Anything is possible but as i´ve read the order is as follow: P. Piraya, P. Cariba and finally P. Nattereri (including Terns)!


----------



## Sir Nathan XXI (Jan 29, 2003)

From my personal experience limited with Piraya though, Cariba seem to be more stocky in build at adult hood than the others, and piraya seem to be more elongated, very slightly with both compared to Natts, but I feel it is noticealbe


----------



## hastatus (Jan 16, 2003)

> Anything is possible but as i´ve read the order is as follow: P. Piraya, P. Cariba and finally P. Nattereri (including Terns)!
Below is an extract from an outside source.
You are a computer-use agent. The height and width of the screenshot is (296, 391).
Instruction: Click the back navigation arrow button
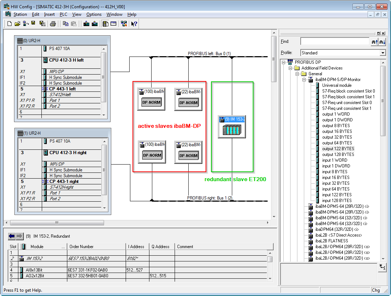[12, 236]
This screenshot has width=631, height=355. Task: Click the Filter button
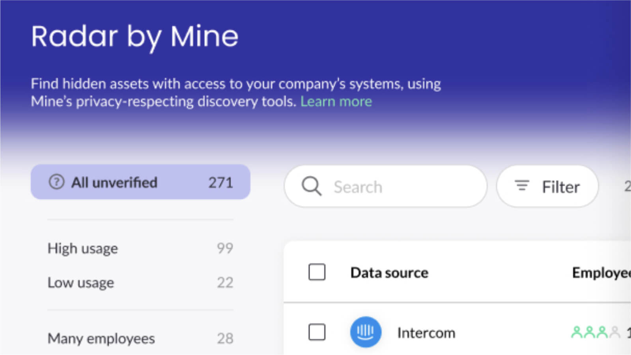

 From the comparisons and relationships (Fink 1993, 1997), the species are quite similar. Body shape is stablized allowing recognition of Pygocentrus species, however, the only recognizable differences pertain to color pattern, size (as in P. piraya large size and rayed adipose fin), with color being variable like those pertaining to P. nattereri which water effects coloration and pigments. In most of the differentiation among the species, nattereri is most similar to cariba. As for the rest of the remarks pertaining to _thickness_ no way to quantify it since it is variable according to diet and ecology.


----------



## Raptor (Jan 3, 2003)

I have two piraya that are the same but one is thinner than the other. one is about 1to 1.25inches and the other is close to 2 inches. 4 cariba that are about the same size and they are different in thickness also. The thicker ones in my tank iv'e noticed eat more.


----------



## Bcollins111900 (Feb 3, 2003)

nate has seen the thickness of the 10" red female I have at the fish store and she is a freaking beast, mean as hell to, he can attest on how wide she is!


----------